-- DATA RECORDS --
━━━━━━━━━━━━━━━━━━━━

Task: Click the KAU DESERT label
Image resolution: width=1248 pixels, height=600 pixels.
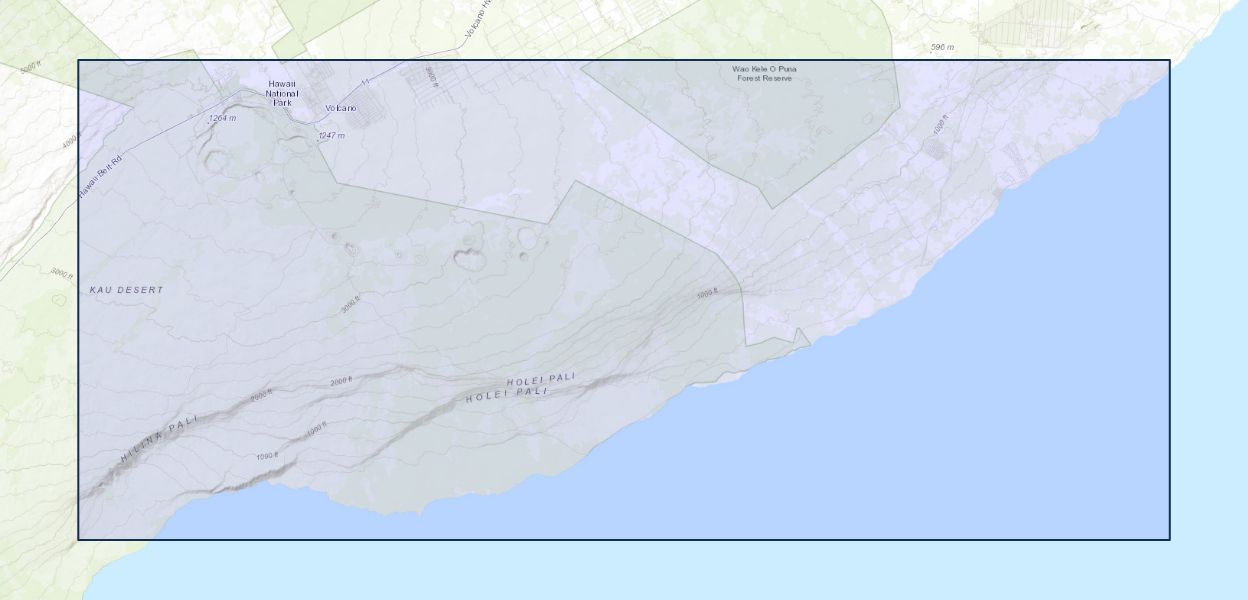Action: coord(126,290)
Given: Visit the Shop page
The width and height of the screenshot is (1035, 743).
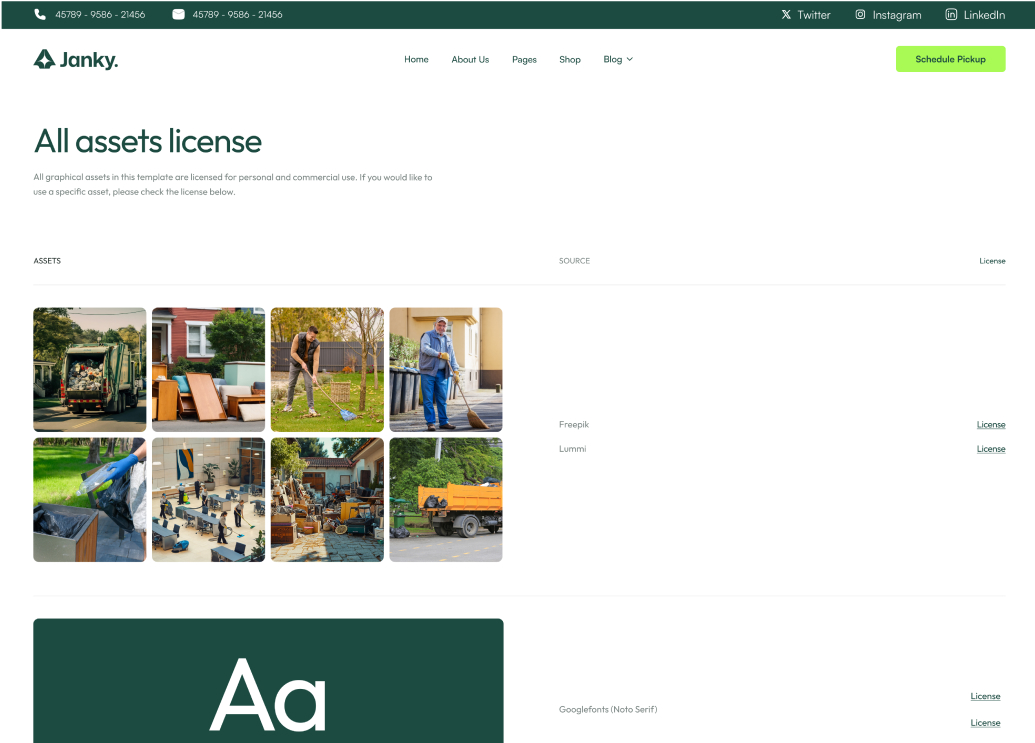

━━━━━━━━━━━━━━━━━━━━

-- PROBLEM --
Leave out the pictures and return, exactly as written, only the lines from the line with "Given: Visit the Shop page" through the end of the records above.

-- TASK OUTPUT --
Given: Visit the Shop page
The width and height of the screenshot is (1035, 743).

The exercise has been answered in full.